Keyfi Tutuklamalar Çalışma Grubu, Çenteli kararından yaklaşık 1 yıl sonra bu kez 15 Temmuz darbe girişiminin “1 numarası” olduğu suçlamasıyla 141 kez ağırlaştırılmış müebbet ve binlerce yıl hapis cezasına çarptırılan eski Hava Kuvvetleri Komutanı Akın Öztürk için dikkat çeken bir karara imza attı.

Kararda, Öztürk’ün keyfi ve makûl şüphe olmaksızın tutuklanıp, adil yargılanmadığı gerekçeleriyle derhal tahliye edilmesini, Öztürk’e tazminat ödenmesini, ayrıca bu ihlallerin sorumluları hakkında soruşturma açılması istendi. Gazeteci Müyesser Yıldız’ın konuyla ilgili kendi internet sitesinde aktardığı habere göre, BM Çalışma Grubu’nun 26-30 Ağustos 2024 tarihleri arasında yapılan 100. oturumunda aldığı bu karar Akın Öztürk’ün avukatlarına geçen günlerde tebliğ edildi.

Öztürk için Acil eylem prosedürü başlattı

İktidarın Öztürk’ün iddialarını çürütmede yetersiz kaldığına da dikkat çekilen kararın sonuç bölümünde “Çalışma Grubu’nun Akın Öztürk’ün sağlık durumuyla ilgili çürütülmemiş iddiaları not edip, Öztürk’ün durumunun vahim olması nedeniyle ‘acil eylem’ prosedürü başlattığı” kaydedilip, “bu fırsat değerlendirilerek Hükümete, özgürlüğünden yoksun bırakılan tüm kişilerin insanca ve insanın doğuştan sahip olduğu onuruna saygılı bir şekilde muamele görmesini sağlama yükümlülüğü”ne dikkat çekildi.

Son 7 yılda Türkiye’de keyfi tutuklamalarla ilgili olarak Çalışma Grubu’na iletilen dava sayısında önemli bir artış olduğuna dikkat çekilen kararda “uluslararası hukukun temel kurallarını ihlâl eden yaygın veya sistematik tutuklamaların veya diğer ağır özgürlükten yoksun bırakmaların insanlığa karşı suçlar oluşturabileceği” vurgulandı.

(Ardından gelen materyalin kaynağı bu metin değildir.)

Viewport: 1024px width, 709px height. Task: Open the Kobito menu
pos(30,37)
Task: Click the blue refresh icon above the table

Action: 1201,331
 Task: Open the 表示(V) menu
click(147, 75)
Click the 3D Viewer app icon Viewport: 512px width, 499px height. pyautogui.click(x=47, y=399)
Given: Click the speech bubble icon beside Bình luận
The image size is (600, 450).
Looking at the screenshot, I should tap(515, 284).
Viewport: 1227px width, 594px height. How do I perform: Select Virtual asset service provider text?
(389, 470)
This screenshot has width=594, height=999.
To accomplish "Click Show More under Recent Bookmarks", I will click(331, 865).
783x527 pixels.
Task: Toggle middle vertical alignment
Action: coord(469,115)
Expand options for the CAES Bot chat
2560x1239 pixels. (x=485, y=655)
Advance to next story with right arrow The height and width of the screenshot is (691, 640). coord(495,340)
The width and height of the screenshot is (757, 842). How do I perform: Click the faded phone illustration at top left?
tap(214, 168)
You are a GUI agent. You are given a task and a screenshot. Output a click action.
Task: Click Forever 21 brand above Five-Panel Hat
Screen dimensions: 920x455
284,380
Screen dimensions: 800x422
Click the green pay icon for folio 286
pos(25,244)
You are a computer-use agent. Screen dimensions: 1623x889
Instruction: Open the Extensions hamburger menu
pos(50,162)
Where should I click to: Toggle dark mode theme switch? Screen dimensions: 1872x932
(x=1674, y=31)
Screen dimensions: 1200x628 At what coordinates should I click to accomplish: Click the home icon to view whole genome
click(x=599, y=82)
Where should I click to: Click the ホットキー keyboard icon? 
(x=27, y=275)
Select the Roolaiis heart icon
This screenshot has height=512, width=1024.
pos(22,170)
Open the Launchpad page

Uygulamak zorunlu mu değil mi? Tavsiye niteliğinde mi?

Keyfi Tutuklamalar Grubu, İnsan Hakları Evrensel Beyannamesi ile Medeni ve Siyasi Haklara İlişkin Uluslararası Sözleşmesi’ne göre ihlal incelemesi yapıyor. Türkiye de Medeni ve Siyasi Haklara İlişkin Uluslararası Sözleşmesi’ni 2006’da imzaladı ve Keyfi Tutuklamalar Grubu’nun sözleşmenin denetleyicisi konumunu kabul etmiş oldu. Yani Anayasa’nın 90’ıncı maddesine ışığında bağlayıcılığı olan ve dikkate alınması gereken kararlar olduğu düşünülebilir. Ancak diğer taraftan kararların tavsiye niteliğinde olduğu yorumları da yapılıyor. Uygulamaya baktığımızda ise 2013’teki Balyoz sanıklarına yönelik karar dahil Türkiye hükümetinin bu ihlal kararlarını doğrudan uygulamadığını görüyoruz.